◆ **WHAT YOU WILL DO**: Among the entries below, find all lines that include "email" and copy them.

◆ **GIVEN INFORMATION**:
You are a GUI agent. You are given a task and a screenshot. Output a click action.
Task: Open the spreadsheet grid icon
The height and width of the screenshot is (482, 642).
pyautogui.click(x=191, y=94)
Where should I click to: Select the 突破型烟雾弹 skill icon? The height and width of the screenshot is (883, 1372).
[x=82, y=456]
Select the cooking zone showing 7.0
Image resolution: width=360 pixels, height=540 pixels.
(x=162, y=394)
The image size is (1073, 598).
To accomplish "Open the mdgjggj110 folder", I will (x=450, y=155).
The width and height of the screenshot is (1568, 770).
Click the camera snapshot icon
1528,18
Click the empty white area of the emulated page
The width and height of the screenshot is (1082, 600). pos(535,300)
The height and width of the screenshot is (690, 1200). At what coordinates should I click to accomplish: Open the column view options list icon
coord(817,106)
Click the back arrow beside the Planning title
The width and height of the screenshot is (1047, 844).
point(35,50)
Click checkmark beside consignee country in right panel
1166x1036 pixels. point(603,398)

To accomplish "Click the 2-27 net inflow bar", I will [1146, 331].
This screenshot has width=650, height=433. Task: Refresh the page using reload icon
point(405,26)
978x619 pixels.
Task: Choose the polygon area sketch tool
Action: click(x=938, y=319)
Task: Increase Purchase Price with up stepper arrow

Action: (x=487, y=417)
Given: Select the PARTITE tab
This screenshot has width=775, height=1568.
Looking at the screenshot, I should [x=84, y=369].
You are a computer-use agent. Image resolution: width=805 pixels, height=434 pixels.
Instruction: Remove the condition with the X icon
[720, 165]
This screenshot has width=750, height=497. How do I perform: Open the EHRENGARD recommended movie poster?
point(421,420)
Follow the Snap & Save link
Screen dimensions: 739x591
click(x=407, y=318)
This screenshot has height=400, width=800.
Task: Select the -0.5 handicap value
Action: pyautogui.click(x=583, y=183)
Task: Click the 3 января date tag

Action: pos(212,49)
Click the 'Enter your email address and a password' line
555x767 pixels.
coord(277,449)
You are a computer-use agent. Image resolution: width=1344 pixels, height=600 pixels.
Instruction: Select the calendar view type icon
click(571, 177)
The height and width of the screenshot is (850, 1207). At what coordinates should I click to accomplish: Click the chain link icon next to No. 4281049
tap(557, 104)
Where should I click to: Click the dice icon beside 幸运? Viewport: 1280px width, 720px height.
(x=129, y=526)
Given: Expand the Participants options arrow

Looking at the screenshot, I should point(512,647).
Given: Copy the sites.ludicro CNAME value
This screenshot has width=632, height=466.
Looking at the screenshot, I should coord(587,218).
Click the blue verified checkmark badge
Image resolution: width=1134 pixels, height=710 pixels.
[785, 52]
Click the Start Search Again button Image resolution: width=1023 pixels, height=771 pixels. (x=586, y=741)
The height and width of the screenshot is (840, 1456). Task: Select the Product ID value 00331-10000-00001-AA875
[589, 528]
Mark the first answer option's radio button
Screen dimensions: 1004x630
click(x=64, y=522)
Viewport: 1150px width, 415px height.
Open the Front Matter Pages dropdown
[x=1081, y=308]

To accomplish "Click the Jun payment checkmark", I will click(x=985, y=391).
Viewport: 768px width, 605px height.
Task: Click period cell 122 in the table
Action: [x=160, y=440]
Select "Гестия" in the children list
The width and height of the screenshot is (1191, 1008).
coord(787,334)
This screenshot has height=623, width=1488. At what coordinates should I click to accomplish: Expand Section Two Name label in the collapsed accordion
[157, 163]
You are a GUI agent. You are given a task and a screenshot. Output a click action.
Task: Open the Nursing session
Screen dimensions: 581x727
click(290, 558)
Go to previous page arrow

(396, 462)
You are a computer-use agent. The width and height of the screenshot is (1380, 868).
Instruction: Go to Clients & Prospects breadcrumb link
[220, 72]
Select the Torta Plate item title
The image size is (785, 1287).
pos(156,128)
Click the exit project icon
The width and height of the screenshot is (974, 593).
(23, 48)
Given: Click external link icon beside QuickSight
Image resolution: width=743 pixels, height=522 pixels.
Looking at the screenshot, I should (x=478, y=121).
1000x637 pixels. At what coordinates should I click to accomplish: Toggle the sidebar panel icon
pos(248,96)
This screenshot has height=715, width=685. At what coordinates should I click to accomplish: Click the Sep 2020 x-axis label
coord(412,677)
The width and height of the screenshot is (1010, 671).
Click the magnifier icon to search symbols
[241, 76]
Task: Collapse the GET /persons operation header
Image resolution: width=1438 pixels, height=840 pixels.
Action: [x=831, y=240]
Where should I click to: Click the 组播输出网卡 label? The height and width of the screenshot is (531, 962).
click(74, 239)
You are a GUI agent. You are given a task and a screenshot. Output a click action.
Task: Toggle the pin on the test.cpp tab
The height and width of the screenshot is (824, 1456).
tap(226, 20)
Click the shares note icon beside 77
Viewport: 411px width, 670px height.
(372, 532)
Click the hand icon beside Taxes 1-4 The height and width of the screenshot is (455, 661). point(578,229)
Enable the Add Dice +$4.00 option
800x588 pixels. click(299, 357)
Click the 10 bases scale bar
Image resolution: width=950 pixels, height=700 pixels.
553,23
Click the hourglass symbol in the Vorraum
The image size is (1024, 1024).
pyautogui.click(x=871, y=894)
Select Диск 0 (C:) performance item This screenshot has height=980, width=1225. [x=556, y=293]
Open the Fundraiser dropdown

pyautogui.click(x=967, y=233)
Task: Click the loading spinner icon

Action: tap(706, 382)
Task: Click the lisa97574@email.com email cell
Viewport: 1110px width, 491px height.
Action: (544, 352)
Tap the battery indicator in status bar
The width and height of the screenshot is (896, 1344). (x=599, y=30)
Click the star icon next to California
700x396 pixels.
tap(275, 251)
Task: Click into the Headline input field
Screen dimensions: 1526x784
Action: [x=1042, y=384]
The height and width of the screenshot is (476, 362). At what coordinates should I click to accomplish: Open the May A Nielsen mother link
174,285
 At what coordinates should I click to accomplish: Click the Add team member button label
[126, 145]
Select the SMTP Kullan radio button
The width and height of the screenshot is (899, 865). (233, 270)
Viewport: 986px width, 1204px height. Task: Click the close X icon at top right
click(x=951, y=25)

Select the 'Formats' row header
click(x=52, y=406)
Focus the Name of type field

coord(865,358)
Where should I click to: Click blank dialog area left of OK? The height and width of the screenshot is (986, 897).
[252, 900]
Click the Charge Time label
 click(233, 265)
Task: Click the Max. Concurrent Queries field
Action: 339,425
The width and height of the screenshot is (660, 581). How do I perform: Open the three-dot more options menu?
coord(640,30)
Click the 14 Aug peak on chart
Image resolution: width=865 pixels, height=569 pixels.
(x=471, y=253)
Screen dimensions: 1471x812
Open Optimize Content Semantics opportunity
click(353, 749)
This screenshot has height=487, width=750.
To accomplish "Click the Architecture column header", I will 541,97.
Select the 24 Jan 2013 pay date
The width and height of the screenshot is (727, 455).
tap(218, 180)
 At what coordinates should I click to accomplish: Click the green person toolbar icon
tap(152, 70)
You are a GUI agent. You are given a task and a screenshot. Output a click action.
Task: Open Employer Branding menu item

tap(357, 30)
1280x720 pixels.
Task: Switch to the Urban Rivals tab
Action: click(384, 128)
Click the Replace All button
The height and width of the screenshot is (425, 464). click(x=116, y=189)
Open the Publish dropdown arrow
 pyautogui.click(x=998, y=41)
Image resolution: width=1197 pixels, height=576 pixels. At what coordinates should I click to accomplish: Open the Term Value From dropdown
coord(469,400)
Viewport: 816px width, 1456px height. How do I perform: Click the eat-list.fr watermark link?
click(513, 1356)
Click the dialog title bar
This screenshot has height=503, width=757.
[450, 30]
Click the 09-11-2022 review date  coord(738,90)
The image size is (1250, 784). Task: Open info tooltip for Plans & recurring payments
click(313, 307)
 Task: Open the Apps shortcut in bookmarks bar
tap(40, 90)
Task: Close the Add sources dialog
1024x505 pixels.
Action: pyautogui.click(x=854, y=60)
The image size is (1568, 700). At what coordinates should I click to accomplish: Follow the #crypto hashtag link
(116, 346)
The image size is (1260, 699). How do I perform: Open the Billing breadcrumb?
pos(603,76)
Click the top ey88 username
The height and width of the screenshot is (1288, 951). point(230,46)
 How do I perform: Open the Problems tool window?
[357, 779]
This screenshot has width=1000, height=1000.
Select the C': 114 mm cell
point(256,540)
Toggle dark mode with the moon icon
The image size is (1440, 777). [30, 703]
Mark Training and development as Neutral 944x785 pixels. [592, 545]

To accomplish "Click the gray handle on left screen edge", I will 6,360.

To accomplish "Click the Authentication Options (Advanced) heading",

◆ **RESPONSE FOR THIS EXERCISE**:
Click the 'Enter your email address and a password' line
Task: Click the lisa97574@email.com email cell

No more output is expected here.